Location: LTS Auditorium, 8080 Greenmead Drive

Speaker:
Daniel P. Lathrop
Professor, UMD Department of Physics and Department of Geology

Abstract:
Machine learning is used extensively in industry and is well-developed as a software tool with advanced capabilities. Traditional feed-forward networks are slow to train due to the underlying nonlinear optimization required. Alternate techniques such as reservoir computing (also called echo state systems) have greatly reduced training requirements. The training is done via one final linear least squares problem. These algorithms show surprising capabilities in various tasks, such as image/video classification, spoken word discrimination and the accurate short-term prediction of chaotic and turbulent systems. These capabilities are demonstrated both in the literature and in our own tests at UMD—all of which use simple software algorithms. Further, the techniques can be instanced as hardware with significant speed increases.

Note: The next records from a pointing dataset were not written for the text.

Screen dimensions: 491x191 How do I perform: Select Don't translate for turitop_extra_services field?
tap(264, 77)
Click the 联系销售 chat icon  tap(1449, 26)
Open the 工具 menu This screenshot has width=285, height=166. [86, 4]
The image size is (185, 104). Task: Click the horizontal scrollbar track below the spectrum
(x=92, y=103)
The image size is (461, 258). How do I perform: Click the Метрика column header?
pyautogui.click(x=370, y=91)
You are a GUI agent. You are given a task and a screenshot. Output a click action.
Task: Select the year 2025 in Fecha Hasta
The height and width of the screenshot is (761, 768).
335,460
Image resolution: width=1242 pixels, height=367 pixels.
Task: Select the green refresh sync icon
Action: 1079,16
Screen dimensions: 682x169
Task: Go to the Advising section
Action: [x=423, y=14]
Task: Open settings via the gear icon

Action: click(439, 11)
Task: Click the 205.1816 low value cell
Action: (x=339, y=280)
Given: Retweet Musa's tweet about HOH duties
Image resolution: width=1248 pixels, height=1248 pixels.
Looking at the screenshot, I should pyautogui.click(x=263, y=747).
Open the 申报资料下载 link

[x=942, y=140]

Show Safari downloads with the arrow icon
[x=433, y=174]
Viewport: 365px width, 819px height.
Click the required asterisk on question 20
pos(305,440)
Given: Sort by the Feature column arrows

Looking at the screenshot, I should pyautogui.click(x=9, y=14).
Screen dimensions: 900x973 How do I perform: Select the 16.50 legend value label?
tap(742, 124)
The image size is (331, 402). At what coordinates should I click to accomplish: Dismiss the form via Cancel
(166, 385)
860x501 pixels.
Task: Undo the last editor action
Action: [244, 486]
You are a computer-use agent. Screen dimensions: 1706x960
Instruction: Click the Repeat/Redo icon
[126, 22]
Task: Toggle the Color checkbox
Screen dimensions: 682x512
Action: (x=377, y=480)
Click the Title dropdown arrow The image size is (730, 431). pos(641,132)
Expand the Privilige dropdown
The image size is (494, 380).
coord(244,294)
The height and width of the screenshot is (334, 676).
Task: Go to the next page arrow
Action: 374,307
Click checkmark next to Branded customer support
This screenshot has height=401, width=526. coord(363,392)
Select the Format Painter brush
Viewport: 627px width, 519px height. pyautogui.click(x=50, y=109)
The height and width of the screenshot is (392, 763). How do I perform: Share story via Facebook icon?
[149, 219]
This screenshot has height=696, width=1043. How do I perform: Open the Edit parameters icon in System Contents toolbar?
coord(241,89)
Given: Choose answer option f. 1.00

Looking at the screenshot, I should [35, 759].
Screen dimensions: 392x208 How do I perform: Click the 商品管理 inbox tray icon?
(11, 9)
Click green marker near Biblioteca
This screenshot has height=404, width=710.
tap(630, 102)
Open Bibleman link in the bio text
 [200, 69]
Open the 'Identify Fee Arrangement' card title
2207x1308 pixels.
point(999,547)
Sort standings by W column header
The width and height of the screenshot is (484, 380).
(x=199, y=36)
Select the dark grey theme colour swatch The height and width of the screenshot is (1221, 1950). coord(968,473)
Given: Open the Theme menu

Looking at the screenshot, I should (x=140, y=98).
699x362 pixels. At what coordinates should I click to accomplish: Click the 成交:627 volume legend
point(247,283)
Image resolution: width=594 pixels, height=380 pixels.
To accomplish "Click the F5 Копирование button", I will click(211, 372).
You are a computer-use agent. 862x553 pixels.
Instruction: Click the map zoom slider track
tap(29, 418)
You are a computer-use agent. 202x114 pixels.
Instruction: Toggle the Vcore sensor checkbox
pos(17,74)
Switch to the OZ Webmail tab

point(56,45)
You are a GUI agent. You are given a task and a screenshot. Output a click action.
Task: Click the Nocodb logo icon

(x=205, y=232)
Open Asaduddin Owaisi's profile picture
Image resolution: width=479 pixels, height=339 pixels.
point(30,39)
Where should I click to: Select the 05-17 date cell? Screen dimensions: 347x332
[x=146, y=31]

Based on reservoir computing techniques, we have developed a novel artificial intelligence (AI) neuromorphic electronic chipset that identifies and classifies patterns in time-dependent signals at high speed. We have provisional patent protection on designs that implement those software models in low-power, high-speed hardware—the Recurrent Processing Unit (RPU). These auxiliary processors can realize significant computational speed-up, 500 TOPS per chip (Trillion Operations per Second), and power savings, 6 TOPS/W, much like GPUs transformed computing. Our technology roadmap has a short-term milestone of a PCIe card that can be then benchmarked against various classification and prediction AI tasks. The chipset could perform various tasks such as distortion correction in wireless communications, internet traffic classification, speech recognition, and more.

Bio:
Daniel Lathrop is a professor in the UMD Department of Physics and Department of Geology.

His research in the Nonlinear Dynamics group focuses on a variety of high dimensional nonlinear systems.

Lathrop joined UMD in 1997, the year he received a Presidential Early Career Award from the National Science Foundation. He is a Fellow of the American Physical Society and a Fellow of the American Association for the Advancement of Science.

Lathrop was director of the UMD Institute for Research in Electronics and Applied Physics from 2006-2012, and is currently chair of the campus Export Control Committee. In 2012, he received the Stanley Corrsin Award from the American Physical Society for his work in fluid dynamics.

He previously served at Yale University as a postdoctoral fellow, research affiliate and lecturer, and as an assistant professor at Emory University.

Lathrop received his doctorate in physics from the University of Texas at Austin in 1991.